Entries taken from a collection
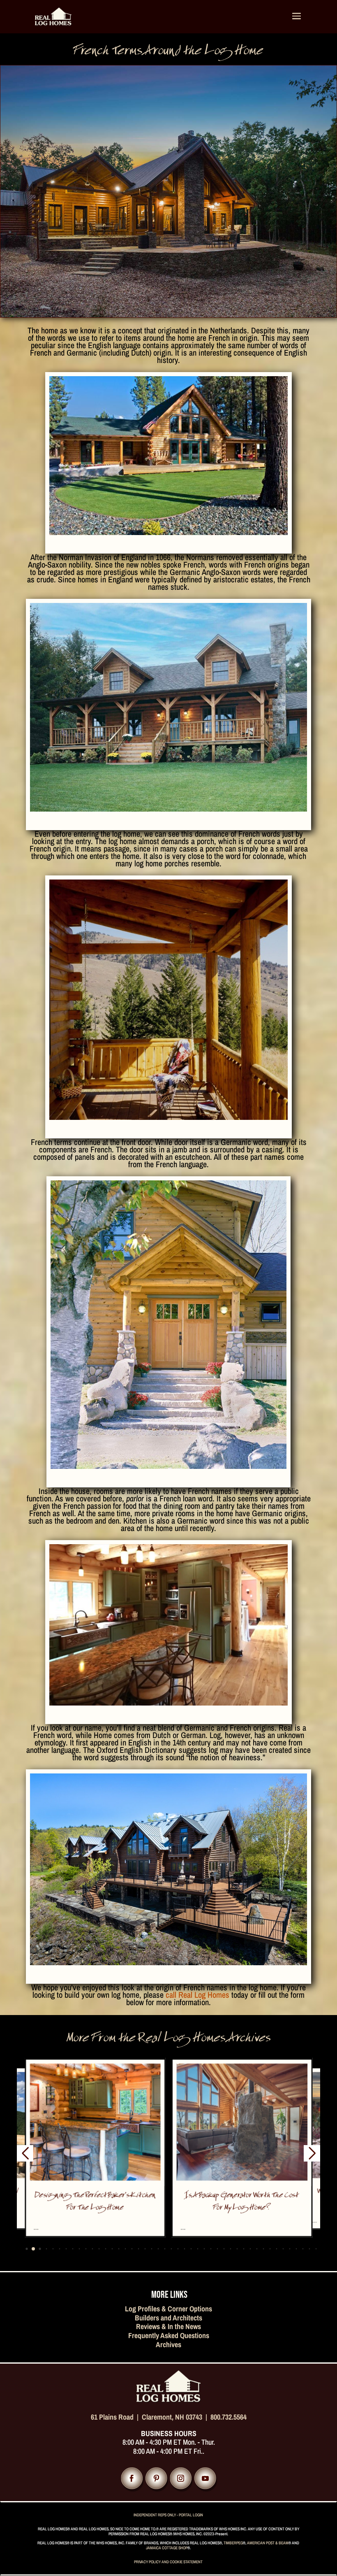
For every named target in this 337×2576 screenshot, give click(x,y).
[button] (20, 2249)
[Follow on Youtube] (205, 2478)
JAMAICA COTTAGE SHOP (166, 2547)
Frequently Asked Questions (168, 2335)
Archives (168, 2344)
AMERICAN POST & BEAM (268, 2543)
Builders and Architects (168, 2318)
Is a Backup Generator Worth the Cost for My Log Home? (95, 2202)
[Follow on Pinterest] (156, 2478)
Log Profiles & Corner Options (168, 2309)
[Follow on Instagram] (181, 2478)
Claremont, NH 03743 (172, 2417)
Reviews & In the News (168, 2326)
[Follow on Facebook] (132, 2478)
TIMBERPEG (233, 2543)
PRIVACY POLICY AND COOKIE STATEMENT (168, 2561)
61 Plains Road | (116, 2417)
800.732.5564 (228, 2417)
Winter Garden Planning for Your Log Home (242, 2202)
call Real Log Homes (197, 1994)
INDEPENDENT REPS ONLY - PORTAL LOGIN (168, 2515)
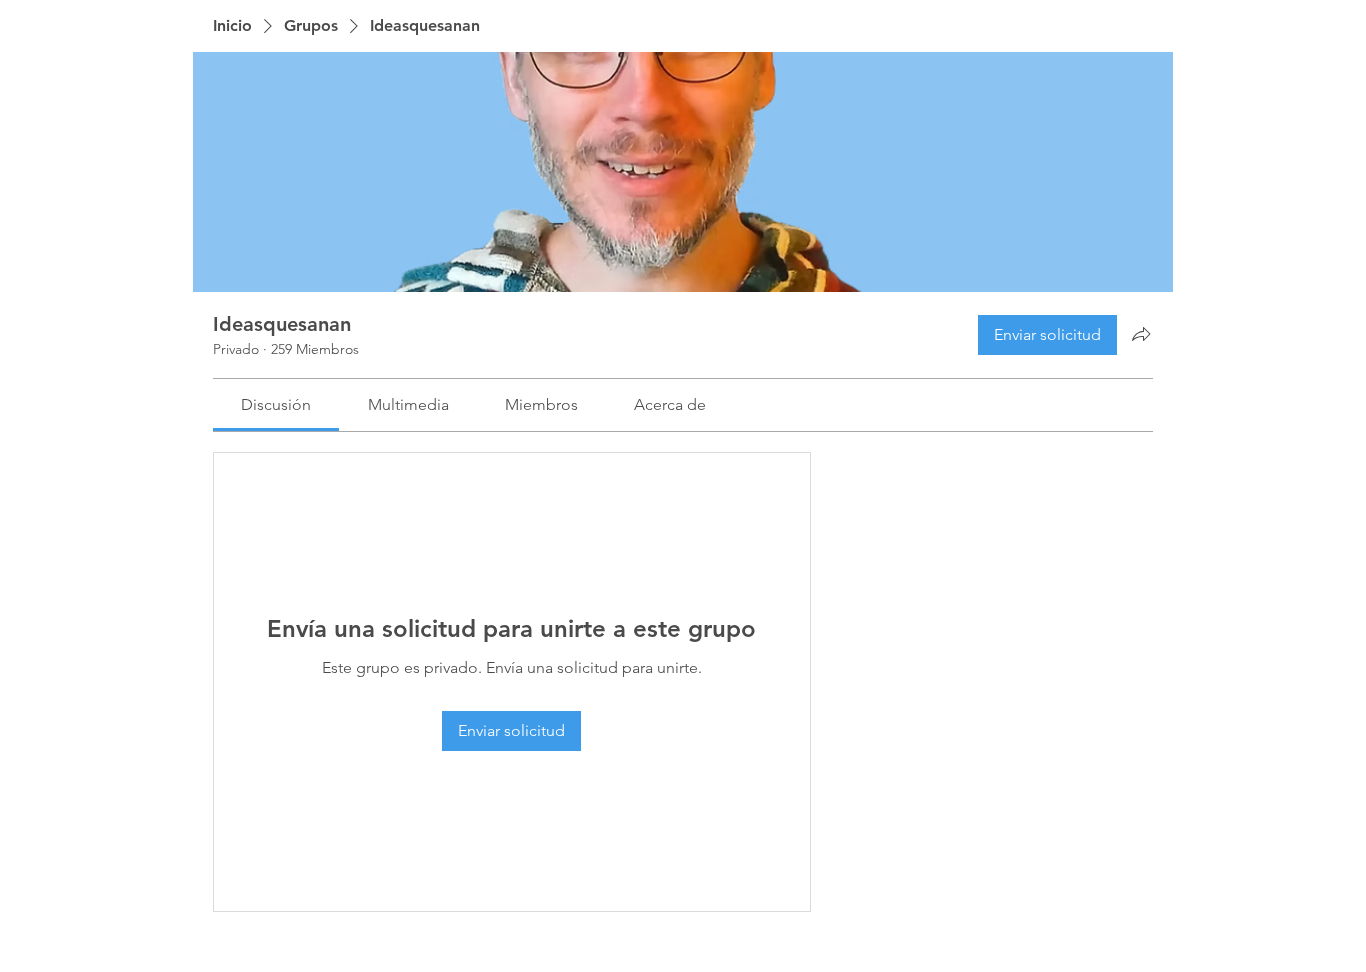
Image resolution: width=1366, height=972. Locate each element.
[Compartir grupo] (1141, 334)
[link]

- To do
All of the data, minus its pictures, should be repeated exactly.

- Output of the exercise
For every named target in this 337×2576 screenshot, give click(x,y).
[button] (20, 2249)
[Follow on Youtube] (205, 2478)
JAMAICA COTTAGE SHOP (166, 2547)
Frequently Asked Questions (168, 2335)
Archives (168, 2344)
AMERICAN POST & BEAM (268, 2543)
Builders and Architects (168, 2318)
Is a Backup Generator Worth the Cost for My Log Home? (95, 2202)
[Follow on Pinterest] (156, 2478)
Log Profiles & Corner Options (168, 2309)
[Follow on Instagram] (181, 2478)
Claremont, NH 03743 (172, 2417)
Reviews & In the News (168, 2326)
[Follow on Facebook] (132, 2478)
TIMBERPEG (233, 2543)
PRIVACY POLICY AND COOKIE STATEMENT (168, 2561)
61 Plains Road | (116, 2417)
800.732.5564 (228, 2417)
Winter Garden Planning for Your Log Home (242, 2202)
call Real Log Homes (197, 1994)
INDEPENDENT REPS ONLY - PORTAL LOGIN (168, 2515)
Image resolution: width=1366, height=972. Locate each element.
[Compartir grupo] (1141, 334)
[link]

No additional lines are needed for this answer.